Azerbaijani authorities have begun the forcible eviction of residents to demolish the last standing building in the neighborhood of the capital, Baku, where the 2012 Eurovision song contest is to be held. The government should order an investigation into the legality of the municipal authorities’ actions and compensate the evicted residents adequately, in line with national and international human rights law.

In reaching this decision, the Court cited Human Rights Watch’s 2012 report on a pattern of forcible evictions in Baku.

We found that since 2008 Azerbaijani authorities illegally expropriated and demolished hundreds of properties like Khalikova’s, located primarily in middle-class neighborhoods of Baku, to make way for parks, roads, a shopping center, and luxury residential buildings. Our research revealed how municipal authorities forcibly evicted residents and demolished homes without adequate notice, often without warning or in the middle of night, and destroyed or damaged personal possessions. In some cases, to compel residents to leave, the authorities cut off services, including electricity and water, and dismantled apartment buildings piece by piece as the residents continued to live there. The government refused to provide homeowners fair compensation for the values of their properties. Many of them were in highly-desirable locations.

Khalikova recounted her story, saying: “I went out in the morning to buy bread. When I came back I saw that police surrounded my building. Police broke down my door, and workmen entered the apartment and started moving out my furniture and belongings.”

When she tried to stop the eviction, police detained her. They released her nine hours later. By then most of her apartment had been destroyed and many of her possessions lost.

The European Court’s decision is important, and fortifies the considerable body of judgments pointing to a broad pattern of Azerbaijan committing property rights abuses in its urban development campaigns.

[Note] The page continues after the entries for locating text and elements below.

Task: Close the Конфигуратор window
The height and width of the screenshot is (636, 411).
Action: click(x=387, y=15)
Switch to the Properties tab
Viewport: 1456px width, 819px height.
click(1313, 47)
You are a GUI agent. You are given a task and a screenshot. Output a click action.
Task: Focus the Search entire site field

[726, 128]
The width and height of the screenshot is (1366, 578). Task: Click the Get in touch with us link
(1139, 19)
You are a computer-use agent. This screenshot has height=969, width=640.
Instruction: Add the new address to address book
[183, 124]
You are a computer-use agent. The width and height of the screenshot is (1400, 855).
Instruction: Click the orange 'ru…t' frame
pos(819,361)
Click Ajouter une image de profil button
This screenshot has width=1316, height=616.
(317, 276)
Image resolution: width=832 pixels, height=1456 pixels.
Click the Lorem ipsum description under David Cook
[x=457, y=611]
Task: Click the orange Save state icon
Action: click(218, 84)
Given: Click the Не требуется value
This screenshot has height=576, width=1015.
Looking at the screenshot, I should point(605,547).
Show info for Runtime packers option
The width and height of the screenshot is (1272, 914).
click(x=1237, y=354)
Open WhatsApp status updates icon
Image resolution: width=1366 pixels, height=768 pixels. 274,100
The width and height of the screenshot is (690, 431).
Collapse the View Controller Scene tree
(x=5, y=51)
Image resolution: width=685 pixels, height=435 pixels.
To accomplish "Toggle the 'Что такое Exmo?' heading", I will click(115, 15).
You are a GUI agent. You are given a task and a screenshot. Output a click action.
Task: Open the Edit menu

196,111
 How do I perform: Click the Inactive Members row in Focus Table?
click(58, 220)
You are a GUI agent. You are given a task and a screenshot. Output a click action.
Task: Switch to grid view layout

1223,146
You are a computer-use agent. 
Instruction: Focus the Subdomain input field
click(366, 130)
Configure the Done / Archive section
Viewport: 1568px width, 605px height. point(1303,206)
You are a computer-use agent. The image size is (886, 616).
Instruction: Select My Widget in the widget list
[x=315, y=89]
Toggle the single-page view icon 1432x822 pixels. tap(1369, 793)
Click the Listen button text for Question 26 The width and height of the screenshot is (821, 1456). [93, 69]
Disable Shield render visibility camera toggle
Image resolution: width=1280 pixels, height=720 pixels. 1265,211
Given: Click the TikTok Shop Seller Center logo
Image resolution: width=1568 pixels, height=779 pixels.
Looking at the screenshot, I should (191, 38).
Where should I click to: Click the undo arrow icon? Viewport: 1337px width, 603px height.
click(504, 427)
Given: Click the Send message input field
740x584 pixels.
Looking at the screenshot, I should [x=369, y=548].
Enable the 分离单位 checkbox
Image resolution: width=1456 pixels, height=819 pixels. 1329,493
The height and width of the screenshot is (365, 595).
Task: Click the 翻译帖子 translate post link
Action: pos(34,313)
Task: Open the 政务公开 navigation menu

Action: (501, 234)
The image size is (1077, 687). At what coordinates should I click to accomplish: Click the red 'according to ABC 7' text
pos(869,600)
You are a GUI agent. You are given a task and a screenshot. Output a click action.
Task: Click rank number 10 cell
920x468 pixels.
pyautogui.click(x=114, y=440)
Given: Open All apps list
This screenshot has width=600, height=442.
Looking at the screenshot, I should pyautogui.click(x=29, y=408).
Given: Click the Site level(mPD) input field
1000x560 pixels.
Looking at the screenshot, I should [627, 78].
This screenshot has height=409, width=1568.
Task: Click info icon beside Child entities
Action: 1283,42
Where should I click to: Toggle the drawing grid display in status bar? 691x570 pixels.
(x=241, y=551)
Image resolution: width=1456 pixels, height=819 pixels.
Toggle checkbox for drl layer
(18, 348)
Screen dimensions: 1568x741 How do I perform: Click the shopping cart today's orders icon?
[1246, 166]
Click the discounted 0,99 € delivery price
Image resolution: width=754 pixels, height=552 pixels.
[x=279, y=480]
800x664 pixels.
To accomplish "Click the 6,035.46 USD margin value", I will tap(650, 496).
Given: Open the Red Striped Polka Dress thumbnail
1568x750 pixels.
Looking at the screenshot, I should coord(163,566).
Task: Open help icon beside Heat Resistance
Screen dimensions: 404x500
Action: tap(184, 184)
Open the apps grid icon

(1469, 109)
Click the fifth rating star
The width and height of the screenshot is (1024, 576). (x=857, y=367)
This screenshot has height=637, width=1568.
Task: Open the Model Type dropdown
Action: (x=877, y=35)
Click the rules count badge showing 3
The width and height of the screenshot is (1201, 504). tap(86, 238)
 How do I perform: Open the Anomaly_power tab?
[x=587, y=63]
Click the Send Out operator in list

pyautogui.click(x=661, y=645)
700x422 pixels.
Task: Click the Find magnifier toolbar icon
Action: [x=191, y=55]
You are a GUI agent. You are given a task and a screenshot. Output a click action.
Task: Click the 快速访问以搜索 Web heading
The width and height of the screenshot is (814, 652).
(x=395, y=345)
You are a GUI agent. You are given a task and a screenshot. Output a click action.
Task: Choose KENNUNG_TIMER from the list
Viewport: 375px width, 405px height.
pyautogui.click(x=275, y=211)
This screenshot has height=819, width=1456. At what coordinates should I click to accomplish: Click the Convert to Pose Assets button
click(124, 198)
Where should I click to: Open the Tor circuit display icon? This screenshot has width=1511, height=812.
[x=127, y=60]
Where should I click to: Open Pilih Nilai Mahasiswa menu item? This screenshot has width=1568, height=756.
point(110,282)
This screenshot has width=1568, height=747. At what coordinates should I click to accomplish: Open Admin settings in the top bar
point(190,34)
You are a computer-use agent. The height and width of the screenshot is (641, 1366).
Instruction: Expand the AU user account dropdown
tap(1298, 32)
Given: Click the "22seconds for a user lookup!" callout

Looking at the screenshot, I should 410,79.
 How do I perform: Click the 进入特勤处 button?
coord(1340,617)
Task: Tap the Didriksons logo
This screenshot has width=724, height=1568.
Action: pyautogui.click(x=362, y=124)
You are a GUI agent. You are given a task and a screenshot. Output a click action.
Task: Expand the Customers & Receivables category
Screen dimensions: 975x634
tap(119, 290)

Using momentum from this advance, Human Rights Watch will focus on addressing the Azerbaijan government’s escalated repression against critics. We will continue to press the government to abide by all of its human rights commitments, including to provide redress to victims of forcible eviction. Amid continued deterioration in an already poor rights record, that step will help guarantee that justice for Nuriya Khalikova can be a victory for many more in Azerbaijan.